All the things that used to cause business such problems, huge revenue losses, hits to the bottom line are just gone. With a digital product, there is no delivery cost. There is nothing to get lost in the post, nothing to be delivered to the wrong address. You get sent a link and you can download the content.
Simple.
Now let's consider a service.
A Service
With a service, there is nothing to get misplaced, no wrong deliveries, no miscommunication or lost product. However, service is expensive because you are trading time. Which arguably is the most expensive thing of all. There is one fundamental flaw with a service and that is that you are trading your real-time for someone else’s money.
- A live teaching session needs a teacher present;
- A car service needs someone to service it;
- A fast-food delivery service needs someone to deliver the food.
With a digital product, none of those issues exists.
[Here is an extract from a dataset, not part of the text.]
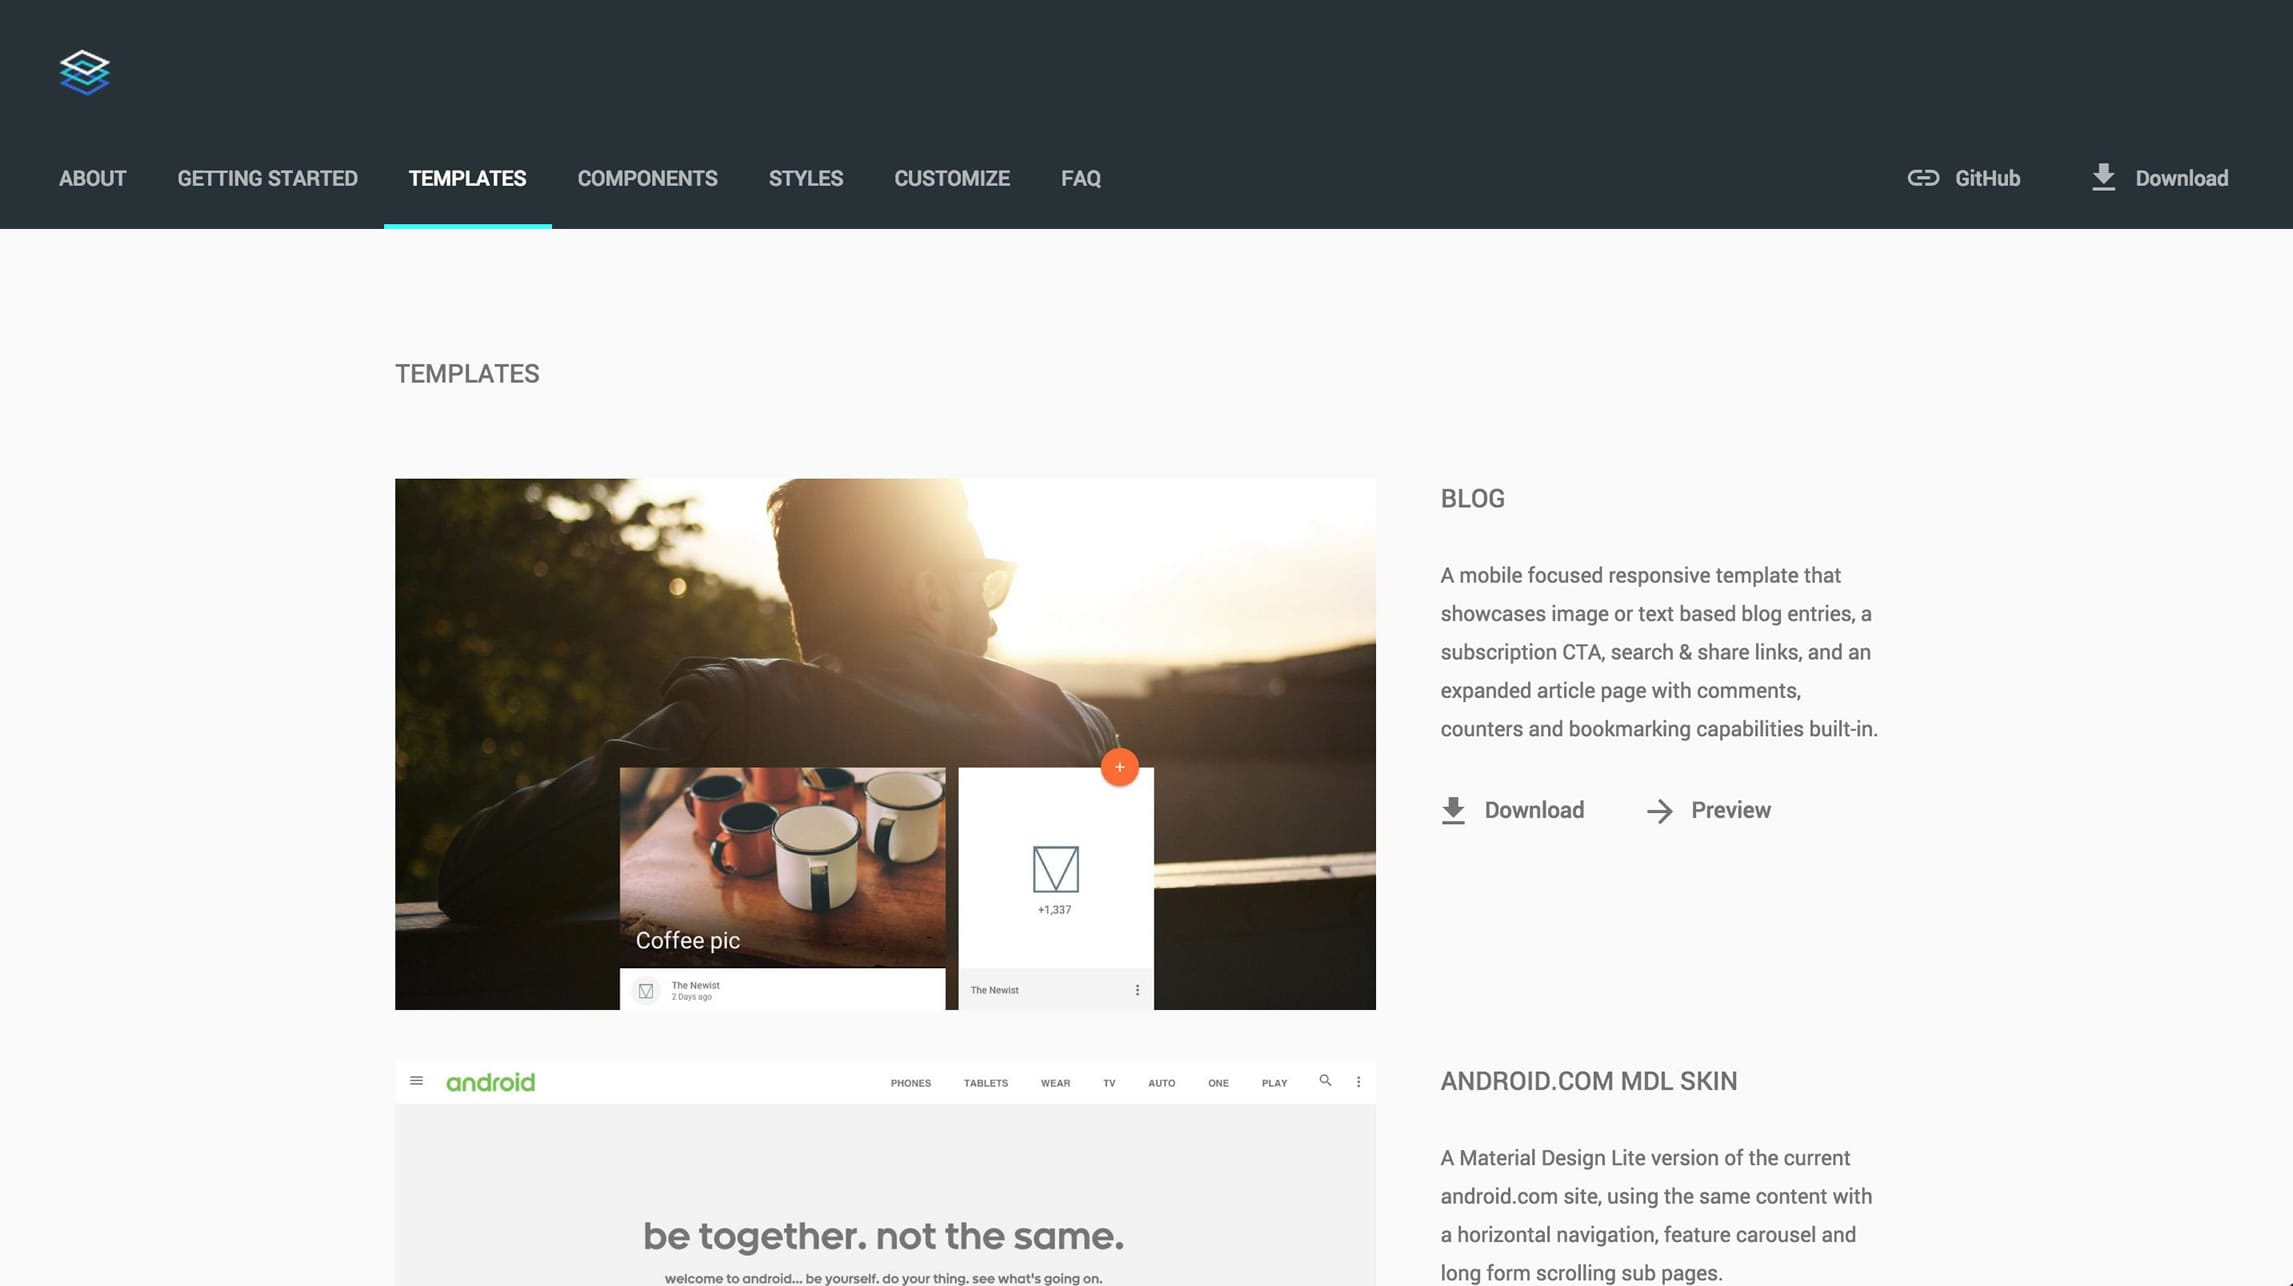The width and height of the screenshot is (2293, 1286).
Task: Click the GitHub text link in header
Action: (1987, 176)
For example, take an online course. You produce 20 videos for your online course on how to film YouTube videos. As a content creator with a high number of subscribers, you are well placed to teach that subject. So you produce 20 videos, put them into some sort of structure and sell that digital product for $60 a pop.
Those 50 hours you spend creating that course can be purchased over and over again with no extra time from you. Noone stocking the shelves with digital courses, no delivery cost, no need for you to be there in person.
Nothing.
This model uses a finite resource (time) and creating an infinite product.
It’s pretty spectacular.
Once I noticed this phenomenon I started seeing it everywhere. WordPress themes, Snapchat filters, PDF cheat sheets, online coaching, e-books. These products are everywhere and it’s a real game-changer for anyone with an audience.
So What’s Next?
In the world we live in today, becoming a YouTuber is a viable career. Matt from MattDoesFitness was a P.E. teacher in the UK before his YouTube channel took off. He’s just gone from a relatively small house in his local area to an absolute behemoth of a house in the country because of his newfound fame. Matt D’Avella moved from client work to original content creation and makes a full time living out of it. Ali Abdaal has just quit his job as a full-time doctor (yes a doctor) and plans to see where this YouTube stuff takes him for a while.
Look, if you can make money eating your dinner on YouTube (shoutout to BeardMeetsFood) then I’m sure you can find your niche and monetise it in some way.
Like all startup ventures, you need a few key attributes: persistence, consistency and adaptability. If you can find some true fans, work hard at putting out quality content and monetise your audience, well the world is truly your oyster.